Robert Richoux
1914 - 1983
RICHOUX (Robert)
Né le 18 juin 1914 à Fumay (Ardennes)
Décédé le 5 avril 1983 à Nancy (Meurthe-et-Moselle)
Député de la Meurthe-et-Moselle de 1968 à 1973
Robert Richoux naît quelques semaines avant le début de la Première guerre mondiale à Fumay, cité frontalière de la Belgique. Il grandit dans une famille modeste : son père travaille d’abord dans les carrières d’ardoise de Fumay, avant d’entrer à la Compagnie des chemins de fer de l’Est en qualité de cheminot, puis de s’installer comme commerçant. Robert Richoux se destine, lui, à l’enseignement. En 1932, il entre comme maître d’internat à l’Ecole pratique du commerce et de l’industrie de Charleville et obtient parallèlement son brevet de capacité pour l’enseignement primaire. Incorporé dans l’armée en octobre 1936, il est affecté au 507ème régiment de chars de Metz, et y sert sous les ordres du colonel de Gaulle. Le caporal Richoux est renvoyé dans ses foyers en octobre 1938 et occupe alors son premier poste d’instituteur à Longwy, en Moselle. Mobilisé en mars 1939, il est nommé sergent en août et n’est démobilisé qu’à la fin juillet 1940, après la défaite française. Il retrouve alors ses fonctions dans l’enseignement primaire à Longwy. En 1941, il suit une formation à la Faculté des lettres de Nancy et décroche son certificat d’aptitude à l’enseignement secondaire. Affecté au collège d’enseignement général de Longwy, il enseigne ensuite en lycée dans la même ville, jusqu’en 1968. Très dynamique, Robert Richoux organise des voyages d’études en France et à l’étranger pour ses élèves, fonde un club archéologique et donne des cours du soir pour adultes dans le cadre du Centre universitaire de coopération économique et sociale (CUCES). En 1947, il est élu conseiller municipal de Longwy et siège à l’Assemblée communale pendant vingt quatre ans, notamment comme quatrième (1953-1959), puis comme premier adjoint au maire (1959-1971). Il fonde l’Association d’aide aux personnes âgées du « Pays-Haut » -cette expression désigne le nord de la Meurthe-et-Moselle- au début des années 1960 et est administrateur de la caisse primaire de Sécurité sociale et de la caisse vieillesse de Meurthe-et-Moselle. Il appartient en outre à l’armée de réserve avec le grade de maréchal des logis-chef.

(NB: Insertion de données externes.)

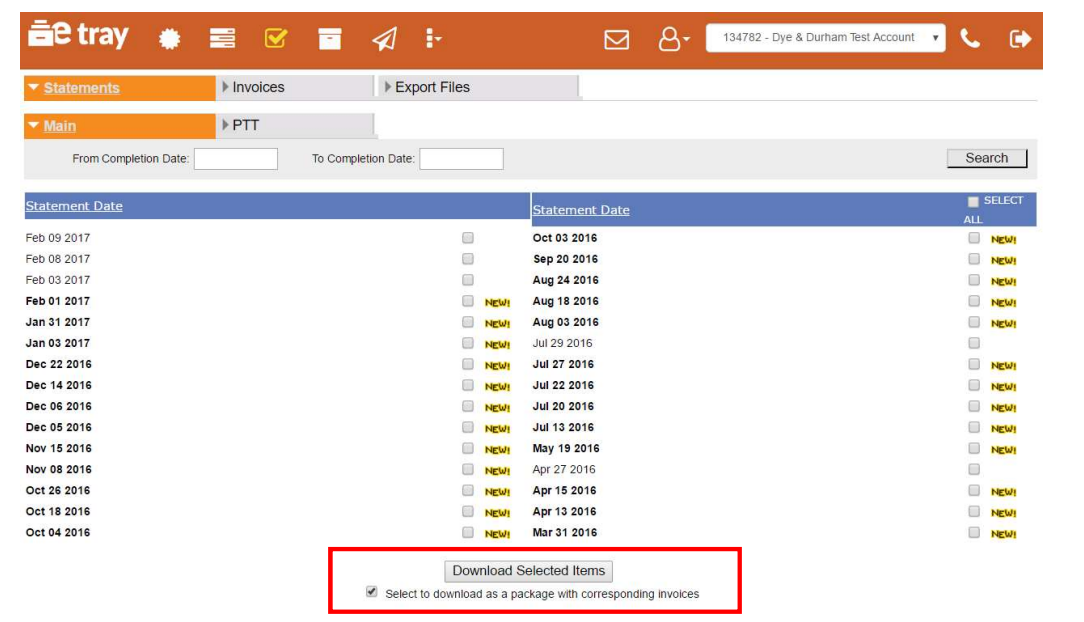Open the gear settings icon in header

tap(170, 38)
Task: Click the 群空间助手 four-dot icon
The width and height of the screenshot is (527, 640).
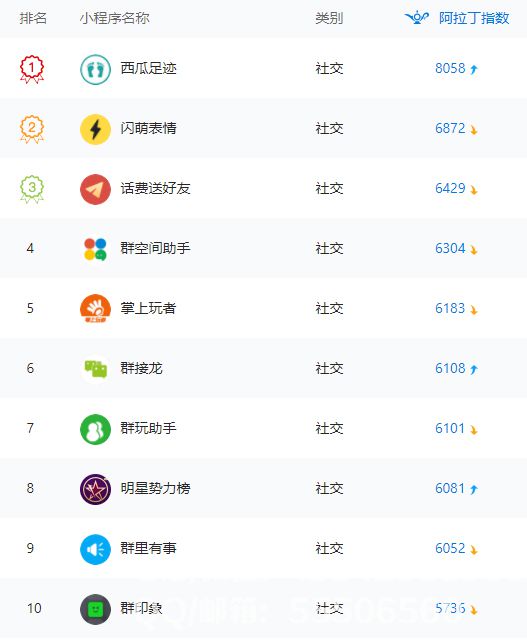Action: (x=95, y=249)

Très investi dans le milieu associatif et dans la vie municipale à Longwy, Robert Richoux est témoin de la perte de la septième circonscription de Meurthe-et-Moselle par la majorité après la démission du député sortant Joseph Nou, en 1964. Le candidat de l’Union pour la nouvelle République (UNR), Charles Grein, est en effet défait par le communiste Louis Dupont lors de l’élection partielle des 24 et 31 mai 1964. Dans ce secteur où l’industrie sidérurgique bascule dans une crise durable, la reconquête de ce siège est considérée comme une priorité par les gaullistes et leur « patron » en Meurthe-et-Moselle, le député Roger Souchal. Le jeune Jacques Trorial, membre du corps préfectoral et du cabinet de Roger Frey au ministère de l’Intérieur, sollicite l’investiture de l’Union des démocrates pour la Vème République à la fin de l’année 1966. Originaire du Pays-Haut, il choisit Robert Richoux comme suppléant. Dans sa profession de foi électorale, Jacques Trorial parle de Robert Richoux comme d’un homme qui « donne l’exemple depuis vingt ans du dévouement le plus désintéressé ». Le candidat gaulliste entend œuvrer à la « seconde industrialisation » du nord de la Meurthe-et-Moselle, en y implantant « de nouvelles industries diversifiées ». Il se définit lui-même comme un « gaulliste de gauche » et souhaite devenir « le député des travailleurs ». Le 12 mars 1967, Jacques Trorial défait le député sortant Louis Dupont grâce au soutien de 50,7% des électeurs.
Dès le lendemain de ce succès, Jacques Trorial est pressenti pour entrer au Gouvernement. Il siège cependant au Palais-Bourbon sous la troisième législature de la Vème République (1967-1968) et sollicite le renouvellement de son mandat, avec Robert Richoux comme suppléant, après les événements de mai 1968 et la dissolution de l’Assemblée nationale. Le député sortant de la septième circonscription de Meurthe-et-Moselle est réélu le 30 juin 1968 avec 55,7% des suffrages exprimés.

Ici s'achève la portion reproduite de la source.